- _WORK ORDER_:
Please repeat exactly the lines below from the one containing "At what coordinates should I click to accomplish: Expand the 'В" down to the one containing "Image resolution: width=1400 pixels, height=758", both included, and nothing else.

*** GIVEN DATA ***

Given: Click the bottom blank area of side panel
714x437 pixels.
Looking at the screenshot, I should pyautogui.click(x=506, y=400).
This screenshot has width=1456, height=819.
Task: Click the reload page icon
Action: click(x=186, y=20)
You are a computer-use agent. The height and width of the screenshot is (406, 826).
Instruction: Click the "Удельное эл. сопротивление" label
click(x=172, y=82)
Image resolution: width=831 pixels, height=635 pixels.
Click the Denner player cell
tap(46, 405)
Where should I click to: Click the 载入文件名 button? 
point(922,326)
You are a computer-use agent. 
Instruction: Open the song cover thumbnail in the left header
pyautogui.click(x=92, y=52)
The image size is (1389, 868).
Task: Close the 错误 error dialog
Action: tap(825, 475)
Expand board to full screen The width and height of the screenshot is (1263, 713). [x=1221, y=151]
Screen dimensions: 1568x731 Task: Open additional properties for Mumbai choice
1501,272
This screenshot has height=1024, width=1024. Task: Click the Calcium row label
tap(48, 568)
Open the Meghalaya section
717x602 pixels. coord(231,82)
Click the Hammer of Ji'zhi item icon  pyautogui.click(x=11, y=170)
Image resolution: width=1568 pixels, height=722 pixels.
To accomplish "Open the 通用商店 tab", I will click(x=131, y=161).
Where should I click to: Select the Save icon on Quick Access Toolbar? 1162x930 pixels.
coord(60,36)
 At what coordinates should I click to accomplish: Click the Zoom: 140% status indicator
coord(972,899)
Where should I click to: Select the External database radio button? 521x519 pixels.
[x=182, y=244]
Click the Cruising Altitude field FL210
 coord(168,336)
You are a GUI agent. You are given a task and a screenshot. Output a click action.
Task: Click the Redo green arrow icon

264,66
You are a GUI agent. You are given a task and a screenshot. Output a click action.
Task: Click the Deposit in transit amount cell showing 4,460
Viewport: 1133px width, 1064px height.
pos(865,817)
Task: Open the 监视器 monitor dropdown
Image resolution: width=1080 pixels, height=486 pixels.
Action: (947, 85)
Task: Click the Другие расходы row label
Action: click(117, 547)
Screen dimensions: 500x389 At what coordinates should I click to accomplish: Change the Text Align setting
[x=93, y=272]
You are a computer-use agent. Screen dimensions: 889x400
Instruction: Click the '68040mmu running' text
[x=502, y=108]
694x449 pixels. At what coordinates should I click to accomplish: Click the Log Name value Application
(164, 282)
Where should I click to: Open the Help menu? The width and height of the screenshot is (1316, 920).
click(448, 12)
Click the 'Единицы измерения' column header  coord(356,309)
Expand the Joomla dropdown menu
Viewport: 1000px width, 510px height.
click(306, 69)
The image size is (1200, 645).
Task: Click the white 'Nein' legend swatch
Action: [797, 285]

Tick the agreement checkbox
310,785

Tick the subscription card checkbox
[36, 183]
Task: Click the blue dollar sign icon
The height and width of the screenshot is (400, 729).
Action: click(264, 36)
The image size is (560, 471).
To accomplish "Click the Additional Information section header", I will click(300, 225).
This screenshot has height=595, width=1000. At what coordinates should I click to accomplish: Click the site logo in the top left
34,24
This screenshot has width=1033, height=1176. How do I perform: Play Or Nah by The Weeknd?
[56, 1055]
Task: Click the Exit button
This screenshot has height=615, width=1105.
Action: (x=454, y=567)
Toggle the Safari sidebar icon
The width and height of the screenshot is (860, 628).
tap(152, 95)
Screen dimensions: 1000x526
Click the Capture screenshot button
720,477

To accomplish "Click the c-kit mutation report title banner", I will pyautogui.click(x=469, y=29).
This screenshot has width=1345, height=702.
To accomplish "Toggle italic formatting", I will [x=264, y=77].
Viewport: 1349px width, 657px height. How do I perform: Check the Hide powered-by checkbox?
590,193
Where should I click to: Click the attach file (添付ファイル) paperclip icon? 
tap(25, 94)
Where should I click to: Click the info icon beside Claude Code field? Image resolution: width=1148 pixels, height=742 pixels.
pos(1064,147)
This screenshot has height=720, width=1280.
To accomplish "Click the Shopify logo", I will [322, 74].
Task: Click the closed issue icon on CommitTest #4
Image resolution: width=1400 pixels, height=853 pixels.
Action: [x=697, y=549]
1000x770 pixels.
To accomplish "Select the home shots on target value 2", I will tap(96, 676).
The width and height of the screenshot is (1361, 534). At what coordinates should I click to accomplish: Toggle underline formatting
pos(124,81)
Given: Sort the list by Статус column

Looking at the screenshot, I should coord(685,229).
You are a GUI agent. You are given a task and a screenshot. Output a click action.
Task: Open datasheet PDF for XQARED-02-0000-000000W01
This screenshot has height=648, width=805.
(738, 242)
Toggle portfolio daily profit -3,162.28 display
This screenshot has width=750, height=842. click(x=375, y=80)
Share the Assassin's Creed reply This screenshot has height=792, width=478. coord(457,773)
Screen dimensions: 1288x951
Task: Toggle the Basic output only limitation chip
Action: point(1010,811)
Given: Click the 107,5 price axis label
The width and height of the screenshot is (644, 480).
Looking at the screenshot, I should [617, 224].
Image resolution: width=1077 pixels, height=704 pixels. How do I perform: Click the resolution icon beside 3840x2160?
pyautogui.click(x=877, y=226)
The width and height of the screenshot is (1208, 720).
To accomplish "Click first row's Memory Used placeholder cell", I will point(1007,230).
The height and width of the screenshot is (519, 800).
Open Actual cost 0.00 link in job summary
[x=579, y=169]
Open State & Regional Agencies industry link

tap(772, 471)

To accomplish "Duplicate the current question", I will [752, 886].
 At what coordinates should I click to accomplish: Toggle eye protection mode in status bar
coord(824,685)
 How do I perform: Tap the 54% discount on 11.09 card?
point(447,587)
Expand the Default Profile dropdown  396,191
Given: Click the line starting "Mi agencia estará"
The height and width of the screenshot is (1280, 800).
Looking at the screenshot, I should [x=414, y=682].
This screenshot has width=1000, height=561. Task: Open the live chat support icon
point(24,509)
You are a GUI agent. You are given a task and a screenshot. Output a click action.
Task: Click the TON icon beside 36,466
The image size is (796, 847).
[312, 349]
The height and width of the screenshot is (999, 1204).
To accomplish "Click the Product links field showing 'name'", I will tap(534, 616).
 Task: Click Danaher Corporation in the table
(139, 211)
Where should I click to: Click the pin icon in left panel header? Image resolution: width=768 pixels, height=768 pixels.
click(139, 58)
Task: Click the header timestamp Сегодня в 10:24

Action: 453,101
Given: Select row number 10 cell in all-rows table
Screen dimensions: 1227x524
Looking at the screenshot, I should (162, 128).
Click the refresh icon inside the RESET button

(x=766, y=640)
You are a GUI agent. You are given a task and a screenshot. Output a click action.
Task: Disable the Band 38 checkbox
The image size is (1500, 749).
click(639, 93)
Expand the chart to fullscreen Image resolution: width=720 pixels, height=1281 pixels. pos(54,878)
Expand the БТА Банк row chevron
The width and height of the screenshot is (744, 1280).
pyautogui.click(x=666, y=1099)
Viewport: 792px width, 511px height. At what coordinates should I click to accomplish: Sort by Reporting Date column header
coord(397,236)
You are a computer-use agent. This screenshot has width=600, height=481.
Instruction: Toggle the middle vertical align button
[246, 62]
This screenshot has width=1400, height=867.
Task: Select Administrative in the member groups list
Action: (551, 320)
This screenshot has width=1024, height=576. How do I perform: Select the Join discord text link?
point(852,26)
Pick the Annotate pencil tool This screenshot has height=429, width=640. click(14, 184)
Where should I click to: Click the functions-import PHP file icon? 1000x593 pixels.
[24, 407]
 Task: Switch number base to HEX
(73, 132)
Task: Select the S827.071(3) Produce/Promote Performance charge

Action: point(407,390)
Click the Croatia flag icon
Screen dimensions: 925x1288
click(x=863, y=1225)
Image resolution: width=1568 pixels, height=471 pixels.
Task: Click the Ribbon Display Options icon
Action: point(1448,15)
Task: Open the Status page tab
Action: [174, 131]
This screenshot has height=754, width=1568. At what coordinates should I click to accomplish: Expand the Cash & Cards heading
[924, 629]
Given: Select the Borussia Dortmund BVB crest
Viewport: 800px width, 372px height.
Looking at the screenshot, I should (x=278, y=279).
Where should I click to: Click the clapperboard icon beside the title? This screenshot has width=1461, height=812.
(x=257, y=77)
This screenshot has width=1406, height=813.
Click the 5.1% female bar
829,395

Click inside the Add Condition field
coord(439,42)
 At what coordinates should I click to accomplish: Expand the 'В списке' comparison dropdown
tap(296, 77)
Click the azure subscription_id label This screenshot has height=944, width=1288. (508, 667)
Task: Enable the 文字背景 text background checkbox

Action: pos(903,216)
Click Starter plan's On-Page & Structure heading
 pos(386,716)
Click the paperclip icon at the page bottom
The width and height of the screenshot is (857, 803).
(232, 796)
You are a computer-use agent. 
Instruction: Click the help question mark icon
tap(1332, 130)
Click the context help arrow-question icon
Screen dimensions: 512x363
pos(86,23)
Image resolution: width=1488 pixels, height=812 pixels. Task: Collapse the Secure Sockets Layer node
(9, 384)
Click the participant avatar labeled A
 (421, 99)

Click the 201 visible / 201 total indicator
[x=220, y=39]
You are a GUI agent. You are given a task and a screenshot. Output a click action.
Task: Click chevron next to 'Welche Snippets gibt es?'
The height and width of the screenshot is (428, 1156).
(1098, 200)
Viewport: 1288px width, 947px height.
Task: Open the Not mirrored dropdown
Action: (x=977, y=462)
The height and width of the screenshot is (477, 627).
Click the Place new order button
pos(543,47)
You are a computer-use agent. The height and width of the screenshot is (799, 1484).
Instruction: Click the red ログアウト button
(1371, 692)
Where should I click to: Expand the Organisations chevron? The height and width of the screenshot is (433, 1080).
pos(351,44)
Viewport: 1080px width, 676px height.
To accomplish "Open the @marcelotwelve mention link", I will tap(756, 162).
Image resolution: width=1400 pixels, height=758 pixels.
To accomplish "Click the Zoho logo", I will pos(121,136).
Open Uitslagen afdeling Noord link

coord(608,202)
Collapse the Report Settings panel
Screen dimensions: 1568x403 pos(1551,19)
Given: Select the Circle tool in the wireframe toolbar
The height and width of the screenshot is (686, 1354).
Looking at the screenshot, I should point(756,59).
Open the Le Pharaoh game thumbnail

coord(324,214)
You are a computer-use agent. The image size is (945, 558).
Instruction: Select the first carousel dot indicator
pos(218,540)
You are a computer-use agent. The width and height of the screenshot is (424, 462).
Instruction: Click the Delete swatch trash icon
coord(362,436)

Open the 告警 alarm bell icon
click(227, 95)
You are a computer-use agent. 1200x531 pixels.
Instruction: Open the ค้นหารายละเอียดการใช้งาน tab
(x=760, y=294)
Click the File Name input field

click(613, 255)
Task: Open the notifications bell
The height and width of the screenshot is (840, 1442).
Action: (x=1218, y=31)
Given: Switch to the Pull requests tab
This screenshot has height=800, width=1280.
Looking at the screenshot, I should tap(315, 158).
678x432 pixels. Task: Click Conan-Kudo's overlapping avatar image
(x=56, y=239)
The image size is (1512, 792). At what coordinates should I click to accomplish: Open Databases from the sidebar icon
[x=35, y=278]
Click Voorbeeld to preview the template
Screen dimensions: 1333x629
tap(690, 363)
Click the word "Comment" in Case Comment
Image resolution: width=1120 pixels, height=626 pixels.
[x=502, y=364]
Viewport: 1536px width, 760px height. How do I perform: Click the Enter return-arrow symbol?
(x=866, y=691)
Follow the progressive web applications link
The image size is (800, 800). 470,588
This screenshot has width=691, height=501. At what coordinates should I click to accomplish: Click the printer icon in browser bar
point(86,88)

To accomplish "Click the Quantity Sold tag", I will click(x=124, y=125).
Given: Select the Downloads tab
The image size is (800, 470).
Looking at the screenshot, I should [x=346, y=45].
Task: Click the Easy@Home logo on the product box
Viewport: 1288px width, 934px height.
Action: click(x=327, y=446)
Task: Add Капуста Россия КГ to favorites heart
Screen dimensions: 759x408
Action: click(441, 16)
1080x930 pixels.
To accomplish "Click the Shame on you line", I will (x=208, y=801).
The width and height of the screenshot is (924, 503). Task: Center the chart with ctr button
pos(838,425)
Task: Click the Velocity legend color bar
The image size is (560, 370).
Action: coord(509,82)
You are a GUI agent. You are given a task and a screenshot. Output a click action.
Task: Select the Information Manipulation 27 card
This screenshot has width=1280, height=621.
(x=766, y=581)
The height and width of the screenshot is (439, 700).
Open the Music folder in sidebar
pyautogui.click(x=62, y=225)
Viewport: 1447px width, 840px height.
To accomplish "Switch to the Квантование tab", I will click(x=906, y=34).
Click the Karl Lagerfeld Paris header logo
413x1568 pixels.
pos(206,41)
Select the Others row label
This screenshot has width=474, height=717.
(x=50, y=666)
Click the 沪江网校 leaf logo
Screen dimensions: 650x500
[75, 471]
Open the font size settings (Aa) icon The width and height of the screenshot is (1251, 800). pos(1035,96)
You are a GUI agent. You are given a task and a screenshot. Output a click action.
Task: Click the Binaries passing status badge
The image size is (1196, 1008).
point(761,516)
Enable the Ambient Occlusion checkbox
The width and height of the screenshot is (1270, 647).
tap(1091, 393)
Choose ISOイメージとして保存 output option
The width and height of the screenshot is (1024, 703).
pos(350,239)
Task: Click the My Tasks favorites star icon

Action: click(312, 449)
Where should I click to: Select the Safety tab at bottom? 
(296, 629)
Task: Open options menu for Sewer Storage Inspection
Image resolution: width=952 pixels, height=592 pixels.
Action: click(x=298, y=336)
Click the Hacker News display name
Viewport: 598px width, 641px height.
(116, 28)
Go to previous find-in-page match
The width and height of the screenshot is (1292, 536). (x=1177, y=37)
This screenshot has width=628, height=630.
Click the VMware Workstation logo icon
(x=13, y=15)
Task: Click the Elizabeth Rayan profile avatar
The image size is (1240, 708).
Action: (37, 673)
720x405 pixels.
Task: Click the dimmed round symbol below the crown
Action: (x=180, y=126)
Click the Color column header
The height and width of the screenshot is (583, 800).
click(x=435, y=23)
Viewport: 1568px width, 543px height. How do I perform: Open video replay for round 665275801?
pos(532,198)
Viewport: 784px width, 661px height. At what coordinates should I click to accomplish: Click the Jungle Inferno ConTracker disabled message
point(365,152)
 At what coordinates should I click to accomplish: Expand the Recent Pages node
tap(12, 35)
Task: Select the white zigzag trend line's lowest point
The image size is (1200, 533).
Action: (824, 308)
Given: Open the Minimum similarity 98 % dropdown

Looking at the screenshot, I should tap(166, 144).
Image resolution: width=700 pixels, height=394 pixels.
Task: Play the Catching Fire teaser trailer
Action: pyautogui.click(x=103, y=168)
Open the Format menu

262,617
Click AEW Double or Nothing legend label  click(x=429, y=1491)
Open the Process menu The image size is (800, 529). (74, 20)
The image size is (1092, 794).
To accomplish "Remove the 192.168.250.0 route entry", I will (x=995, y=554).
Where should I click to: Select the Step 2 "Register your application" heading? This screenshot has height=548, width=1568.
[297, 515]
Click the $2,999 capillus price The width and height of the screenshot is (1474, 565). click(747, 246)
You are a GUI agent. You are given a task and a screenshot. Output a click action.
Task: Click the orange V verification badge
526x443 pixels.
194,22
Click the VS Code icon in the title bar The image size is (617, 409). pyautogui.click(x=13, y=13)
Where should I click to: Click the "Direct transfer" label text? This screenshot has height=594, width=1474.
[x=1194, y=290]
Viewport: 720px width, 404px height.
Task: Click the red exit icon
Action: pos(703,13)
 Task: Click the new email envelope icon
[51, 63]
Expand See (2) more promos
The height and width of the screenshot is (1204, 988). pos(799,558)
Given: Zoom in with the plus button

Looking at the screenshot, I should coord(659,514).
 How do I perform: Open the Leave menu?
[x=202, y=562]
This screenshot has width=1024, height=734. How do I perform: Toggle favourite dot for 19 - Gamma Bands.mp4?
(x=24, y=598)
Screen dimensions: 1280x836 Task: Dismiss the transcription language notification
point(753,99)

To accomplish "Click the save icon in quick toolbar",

***

- _RESPONSE_:
 At what coordinates should I click to accomplish: Expand the 'В списке' comparison dropdown
tap(296, 77)
Click the azure subscription_id label This screenshot has height=944, width=1288. (508, 667)
Task: Enable the 文字背景 text background checkbox

Action: pos(903,216)
Click Starter plan's On-Page & Structure heading
 pos(386,716)
Click the paperclip icon at the page bottom
The width and height of the screenshot is (857, 803).
(232, 796)
You are a computer-use agent. 
Instruction: Click the help question mark icon
tap(1332, 130)
Click the context help arrow-question icon
Screen dimensions: 512x363
pos(86,23)
Image resolution: width=1488 pixels, height=812 pixels. Task: Collapse the Secure Sockets Layer node
(9, 384)
Click the participant avatar labeled A
 (421, 99)

Click the 201 visible / 201 total indicator
[x=220, y=39]
You are a GUI agent. You are given a task and a screenshot. Output a click action.
Task: Click chevron next to 'Welche Snippets gibt es?'
The height and width of the screenshot is (428, 1156).
(1098, 200)
Viewport: 1288px width, 947px height.
Task: Open the Not mirrored dropdown
Action: (x=977, y=462)
The height and width of the screenshot is (477, 627).
Click the Place new order button
pos(543,47)
You are a computer-use agent. The height and width of the screenshot is (799, 1484).
Instruction: Click the red ログアウト button
(1371, 692)
Where should I click to: Expand the Organisations chevron? The height and width of the screenshot is (433, 1080).
pos(351,44)
Viewport: 1080px width, 676px height.
To accomplish "Open the @marcelotwelve mention link", I will tap(756, 162).
Image resolution: width=1400 pixels, height=758 pixels.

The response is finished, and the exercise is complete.